#### [Exercise requirements]
Only the lines from the one containing "Open help icon for Initial investment" through the last line of the data below belong in your answer, copied exactly and without pictures.

★ ★ ★ ★

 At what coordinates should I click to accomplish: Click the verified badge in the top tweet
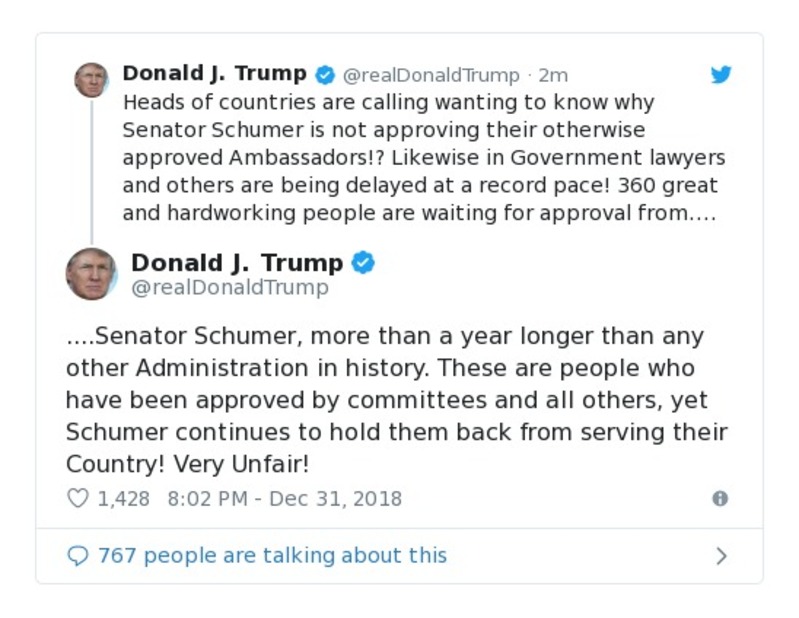[x=325, y=75]
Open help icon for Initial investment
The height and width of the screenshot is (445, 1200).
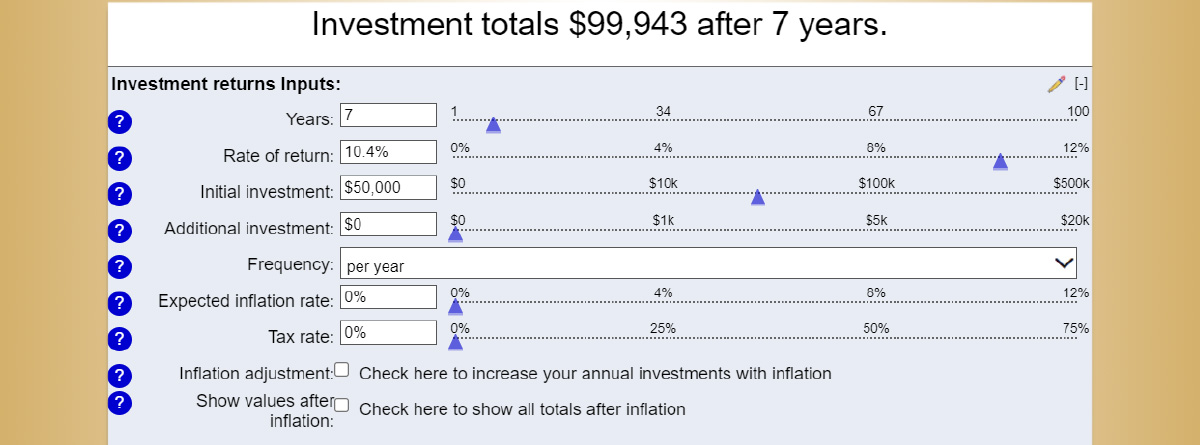[119, 194]
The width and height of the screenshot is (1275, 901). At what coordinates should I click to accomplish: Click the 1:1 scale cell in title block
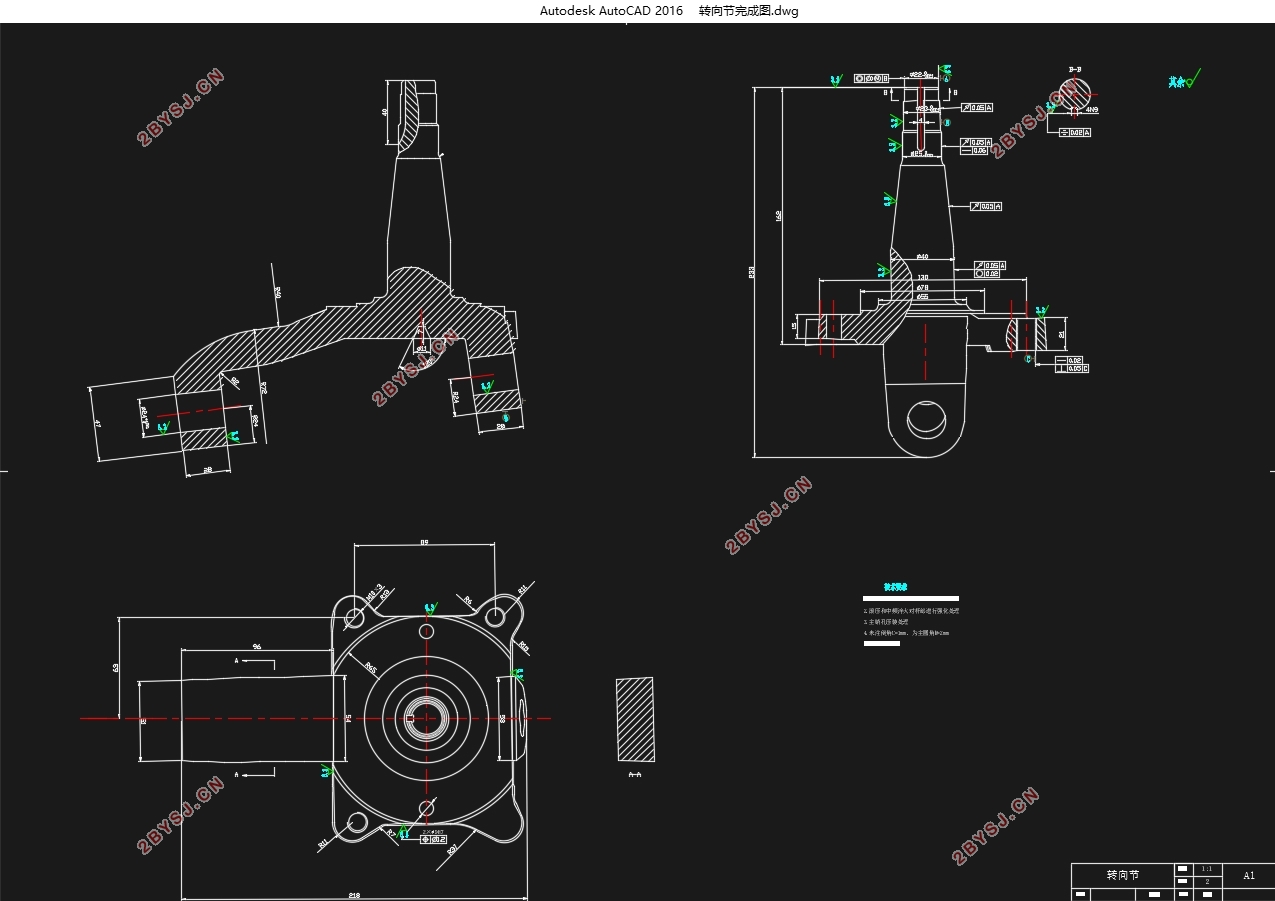coord(1207,869)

★ ★ ★ ★

#### [Solution to the exercise]
Open help icon for Initial investment
The height and width of the screenshot is (445, 1200).
[119, 194]
The width and height of the screenshot is (1275, 901). At what coordinates should I click to accomplish: Click the 1:1 scale cell in title block
coord(1207,869)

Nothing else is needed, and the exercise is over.